腹腔镜优先Glisson鞘外阻断肝右前叶切除术治疗肝细胞癌
王峰杰1, 陈焕伟1,(), 邓斐文1, 符荣党1, 温文敏1   
  1. 1. 528000 广东省佛山市第一人民医院肝脏胰腺外科
  • 收稿日期:2021-03-08 出版日期:2021-06-10
  • 通信作者: 陈焕伟
  • 基金资助:
    广东省医学科研基金(A2018145); 佛山市科技创新平台项目(2016AG100561)

Laparoscopic right anterior lobectomy with prior Glisson extrathecal occlusion for hepatocellular carcinoma

Fengjie Wang1, Huanwei Chen1,(), Feiwen Deng1, Rongdang Fu1, Wenmin Wen1   

  1. 1. Department of Liver and Pancreas Surgery, the First People's Hospital of Foshan, Foshan 528000, China
  • Received:2021-03-08 Published:2021-06-10
  • Corresponding author: Huanwei Chen
引用本文:

王峰杰, 陈焕伟, 邓斐文, 符荣党, 温文敏. 腹腔镜优先Glisson鞘外阻断肝右前叶切除术治疗肝细胞癌[J/OL]. 中华肝脏外科手术学电子杂志, 2021, 10(03): 322-325.

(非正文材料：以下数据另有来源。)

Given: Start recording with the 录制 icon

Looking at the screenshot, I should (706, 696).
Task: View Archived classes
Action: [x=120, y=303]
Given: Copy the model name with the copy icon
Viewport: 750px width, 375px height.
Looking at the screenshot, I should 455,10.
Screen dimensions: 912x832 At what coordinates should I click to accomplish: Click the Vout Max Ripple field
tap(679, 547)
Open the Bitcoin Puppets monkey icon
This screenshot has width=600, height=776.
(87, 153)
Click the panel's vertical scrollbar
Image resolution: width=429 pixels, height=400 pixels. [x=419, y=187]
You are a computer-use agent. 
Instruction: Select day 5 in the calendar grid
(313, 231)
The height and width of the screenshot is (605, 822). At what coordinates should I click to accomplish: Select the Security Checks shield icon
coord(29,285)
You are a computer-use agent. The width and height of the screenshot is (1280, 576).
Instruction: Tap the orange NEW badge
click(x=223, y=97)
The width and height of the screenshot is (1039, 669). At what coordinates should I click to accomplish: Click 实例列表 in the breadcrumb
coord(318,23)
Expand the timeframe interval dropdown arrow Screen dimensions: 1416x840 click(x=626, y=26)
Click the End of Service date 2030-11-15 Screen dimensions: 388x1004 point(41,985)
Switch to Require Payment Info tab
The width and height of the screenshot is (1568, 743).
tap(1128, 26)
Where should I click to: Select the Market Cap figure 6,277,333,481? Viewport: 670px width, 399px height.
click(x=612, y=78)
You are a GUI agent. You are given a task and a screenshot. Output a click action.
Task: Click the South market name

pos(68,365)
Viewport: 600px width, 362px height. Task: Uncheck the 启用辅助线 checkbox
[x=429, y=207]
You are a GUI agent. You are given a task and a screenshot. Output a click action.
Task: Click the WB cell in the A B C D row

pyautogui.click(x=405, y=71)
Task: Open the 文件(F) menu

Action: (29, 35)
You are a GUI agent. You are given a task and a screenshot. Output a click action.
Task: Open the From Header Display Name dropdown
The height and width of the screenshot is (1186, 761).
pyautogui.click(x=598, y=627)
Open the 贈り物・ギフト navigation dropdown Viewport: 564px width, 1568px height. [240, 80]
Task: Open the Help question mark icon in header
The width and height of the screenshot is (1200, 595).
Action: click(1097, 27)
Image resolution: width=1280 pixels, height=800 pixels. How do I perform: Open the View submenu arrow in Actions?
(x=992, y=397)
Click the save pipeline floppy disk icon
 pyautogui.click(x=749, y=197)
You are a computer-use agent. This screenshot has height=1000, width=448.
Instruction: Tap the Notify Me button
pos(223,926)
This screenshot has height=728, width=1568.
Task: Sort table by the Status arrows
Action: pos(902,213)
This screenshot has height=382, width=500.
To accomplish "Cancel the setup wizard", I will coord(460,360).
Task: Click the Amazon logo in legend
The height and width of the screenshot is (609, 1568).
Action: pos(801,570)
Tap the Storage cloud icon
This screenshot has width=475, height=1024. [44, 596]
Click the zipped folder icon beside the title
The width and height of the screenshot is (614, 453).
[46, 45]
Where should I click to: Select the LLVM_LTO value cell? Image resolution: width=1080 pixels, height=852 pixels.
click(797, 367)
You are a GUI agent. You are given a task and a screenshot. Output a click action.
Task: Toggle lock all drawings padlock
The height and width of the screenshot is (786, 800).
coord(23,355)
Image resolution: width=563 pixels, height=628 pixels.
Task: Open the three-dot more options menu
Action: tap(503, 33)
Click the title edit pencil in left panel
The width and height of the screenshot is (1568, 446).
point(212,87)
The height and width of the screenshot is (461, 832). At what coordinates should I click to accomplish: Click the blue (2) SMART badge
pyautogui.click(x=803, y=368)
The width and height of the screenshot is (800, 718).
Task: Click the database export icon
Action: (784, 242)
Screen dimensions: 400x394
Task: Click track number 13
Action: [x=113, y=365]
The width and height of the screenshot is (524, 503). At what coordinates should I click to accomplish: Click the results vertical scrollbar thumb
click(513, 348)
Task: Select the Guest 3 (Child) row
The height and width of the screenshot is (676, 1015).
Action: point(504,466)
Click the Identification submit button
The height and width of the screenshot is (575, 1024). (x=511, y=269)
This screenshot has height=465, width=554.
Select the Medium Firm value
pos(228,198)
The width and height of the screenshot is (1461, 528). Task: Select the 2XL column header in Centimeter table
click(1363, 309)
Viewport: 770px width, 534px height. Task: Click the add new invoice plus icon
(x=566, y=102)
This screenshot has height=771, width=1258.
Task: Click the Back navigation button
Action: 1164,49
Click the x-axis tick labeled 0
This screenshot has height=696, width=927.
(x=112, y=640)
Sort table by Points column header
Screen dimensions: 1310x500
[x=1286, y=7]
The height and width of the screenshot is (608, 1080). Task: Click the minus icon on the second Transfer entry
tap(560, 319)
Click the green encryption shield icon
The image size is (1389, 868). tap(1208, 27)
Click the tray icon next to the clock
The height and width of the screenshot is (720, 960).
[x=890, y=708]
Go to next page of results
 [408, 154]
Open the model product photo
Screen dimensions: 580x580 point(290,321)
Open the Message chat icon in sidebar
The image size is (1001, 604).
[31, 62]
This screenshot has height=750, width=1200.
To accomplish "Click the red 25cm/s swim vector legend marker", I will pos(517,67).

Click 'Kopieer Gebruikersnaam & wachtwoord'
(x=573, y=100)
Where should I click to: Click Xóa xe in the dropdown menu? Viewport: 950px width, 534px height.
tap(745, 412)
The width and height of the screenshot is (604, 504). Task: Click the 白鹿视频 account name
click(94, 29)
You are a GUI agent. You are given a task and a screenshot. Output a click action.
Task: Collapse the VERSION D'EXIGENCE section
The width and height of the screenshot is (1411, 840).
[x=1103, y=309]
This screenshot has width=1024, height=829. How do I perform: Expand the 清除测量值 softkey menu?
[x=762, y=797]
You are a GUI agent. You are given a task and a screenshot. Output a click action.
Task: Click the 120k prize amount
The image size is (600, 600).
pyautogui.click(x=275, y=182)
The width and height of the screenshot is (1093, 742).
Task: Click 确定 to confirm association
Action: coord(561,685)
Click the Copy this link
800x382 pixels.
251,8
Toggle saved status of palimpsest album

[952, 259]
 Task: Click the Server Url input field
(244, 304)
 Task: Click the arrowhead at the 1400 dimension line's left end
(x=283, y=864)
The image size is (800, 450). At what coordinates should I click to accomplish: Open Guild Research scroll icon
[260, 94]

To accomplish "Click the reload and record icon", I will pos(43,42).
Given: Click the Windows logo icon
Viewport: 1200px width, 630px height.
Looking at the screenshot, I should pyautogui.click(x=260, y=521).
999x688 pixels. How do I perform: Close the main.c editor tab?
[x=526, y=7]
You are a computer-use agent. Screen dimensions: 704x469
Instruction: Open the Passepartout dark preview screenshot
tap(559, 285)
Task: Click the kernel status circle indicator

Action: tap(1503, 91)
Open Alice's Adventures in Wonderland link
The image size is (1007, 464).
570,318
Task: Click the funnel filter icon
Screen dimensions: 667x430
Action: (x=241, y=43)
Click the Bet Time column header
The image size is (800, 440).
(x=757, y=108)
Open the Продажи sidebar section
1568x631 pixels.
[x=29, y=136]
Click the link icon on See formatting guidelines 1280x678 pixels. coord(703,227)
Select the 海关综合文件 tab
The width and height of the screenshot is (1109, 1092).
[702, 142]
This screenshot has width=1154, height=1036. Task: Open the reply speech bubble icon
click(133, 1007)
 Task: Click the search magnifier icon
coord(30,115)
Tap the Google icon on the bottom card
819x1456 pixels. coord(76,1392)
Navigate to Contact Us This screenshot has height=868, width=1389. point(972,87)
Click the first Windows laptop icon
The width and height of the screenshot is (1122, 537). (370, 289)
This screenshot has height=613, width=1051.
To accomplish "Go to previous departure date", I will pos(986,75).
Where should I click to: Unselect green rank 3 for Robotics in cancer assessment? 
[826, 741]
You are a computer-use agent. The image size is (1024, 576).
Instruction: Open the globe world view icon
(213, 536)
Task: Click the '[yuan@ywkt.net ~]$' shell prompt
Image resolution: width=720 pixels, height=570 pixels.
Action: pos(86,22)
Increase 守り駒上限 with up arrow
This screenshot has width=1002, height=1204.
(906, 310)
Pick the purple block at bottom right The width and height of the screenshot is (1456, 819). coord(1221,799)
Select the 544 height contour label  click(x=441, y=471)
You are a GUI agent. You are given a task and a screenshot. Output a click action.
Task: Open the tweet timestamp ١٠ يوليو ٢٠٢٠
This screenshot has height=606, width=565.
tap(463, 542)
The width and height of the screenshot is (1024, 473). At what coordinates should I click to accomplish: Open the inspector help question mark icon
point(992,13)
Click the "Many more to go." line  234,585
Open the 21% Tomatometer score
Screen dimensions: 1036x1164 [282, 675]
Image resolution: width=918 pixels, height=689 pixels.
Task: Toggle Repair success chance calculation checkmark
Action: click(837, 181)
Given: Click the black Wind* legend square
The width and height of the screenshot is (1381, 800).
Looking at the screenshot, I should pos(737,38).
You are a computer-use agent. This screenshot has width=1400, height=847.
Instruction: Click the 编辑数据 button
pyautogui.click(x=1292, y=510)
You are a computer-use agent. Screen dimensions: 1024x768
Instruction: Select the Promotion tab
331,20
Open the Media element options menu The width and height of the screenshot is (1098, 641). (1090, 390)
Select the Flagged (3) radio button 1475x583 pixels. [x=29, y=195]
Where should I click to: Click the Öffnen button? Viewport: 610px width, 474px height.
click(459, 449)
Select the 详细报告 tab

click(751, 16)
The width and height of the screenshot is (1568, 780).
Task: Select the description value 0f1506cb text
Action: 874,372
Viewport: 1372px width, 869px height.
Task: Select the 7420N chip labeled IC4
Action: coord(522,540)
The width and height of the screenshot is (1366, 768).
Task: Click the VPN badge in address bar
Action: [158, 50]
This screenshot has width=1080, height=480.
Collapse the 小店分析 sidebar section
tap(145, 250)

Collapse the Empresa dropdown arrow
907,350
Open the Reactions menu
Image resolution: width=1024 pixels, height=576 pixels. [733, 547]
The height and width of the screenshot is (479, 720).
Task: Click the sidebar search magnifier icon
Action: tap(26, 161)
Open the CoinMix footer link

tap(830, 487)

Fengjie Wang, Huanwei Chen, Feiwen Deng, Rongdang Fu, Wenmin Wen. Laparoscopic right anterior lobectomy with prior Glisson extrathecal occlusion for hepatocellular carcinoma[J/OL]. Chinese Journal of Hepatic Surgery(Electronic Edition), 2021, 10(03): 322-325.

目的

探讨腹腔镜优先Glisson鞘外阻断肝右前叶切除术治疗肝细胞癌(肝癌)的可行性及安全性。

方法

回顾性分析2016年11月至2018年8月佛山市第一人民医院行腹腔镜优先Glisson鞘外阻断肝右前叶切除术的4例肝癌患者临床资料。患者均为男性;年龄40~72岁,中位年龄65岁。肝癌位于肝Ⅴ、Ⅷ段;最大直径为3.3~4.2 cm,中位直径3.5 cm。患者均签署知情同意书,符合医学伦理学规定。术中优先行右前叶肝蒂Glisson鞘外阻断,按照缺血带准确标记右前叶边界,肝内循肝中静脉、肝右静脉主干离断肝实质。

结果

患者均顺利完成全腹腔镜肝切除术,无中转开腹,无围手术期死亡病例。4例患者平均手术时间为(502±55)min,术中出血量(512±301)ml,术后住院时间(10.7±2.9)d。1例术后3 d出血,开腹手术止血。1例术后7 d复查发现肝断面积液,予行穿刺引流。1例术后2周复查发现右侧胸腔积液,予行胸腔穿刺抽液。术后随访时间为12~36个月,中位随访时间为24个月;随访期间1例复发。

结论

腹腔镜优先Glisson鞘外阻断肝右前叶切除术治疗肝癌安全可行,符合精准肝切除的理念。

Objective

To evaluate the feasibility and safety of laparoscopic right anterior lobectomy with prior Glisson extrathecal occlusion in patients with hepatocellular carcinoma (HCC).

Methods

Clinical data of 4 HCC patients who underwent laparoscopic right anterior lobectomy with Glisson extrathecal occlusion in the First People's Hospital of Foshan from November 2016 to August 2018 were retrospectively analyzed. All patients were male, aged from 40 to 72 years with a median age of 65 years. The tumors were located in segments Ⅴ and Ⅷ. The maximum diameter was 3.3-4.2 cm, and the median diameter was 3.5 cm. The informed consents of all patients were obtained and the local ethical committee approval was received. Glisson extrathecal occlusion of the right anterior lobe was performed priorly in the operation. The margin of the right anterior lobe was accurately marked according to the ischemic zone. The liver parenchyma was dissected following the middle and right hepatic veins.

Results

All the patients underwent total laparoscopic hepatectomy successfully. No case was converted to open surgery. No perioperative death was reported. The mean operation time, intraoperative blood loss and length of postoperative hospital stay were (502±55) min, (512±301) ml and (10.7±2.9) d, respectively. One patient suffered from bleeding at 3 d after operation and healed after open surgery. One case suffered from liver sectional effusion at postoperative 7 d and treated with catheter drainage. One patient developed pleural effusion on the right side at 2 weeks after operation and received thoracentesis. The postoperative follow-up time was 12-36 months, and the median follow-up time was 24 months. One case recurred during the follow-up.

Conclusions

Laparoscopic right anterior lobectomy with prior Glisson extrathecal occlusion for HCC is safe and feasible, which conforms to the concept of precise hepatectomy.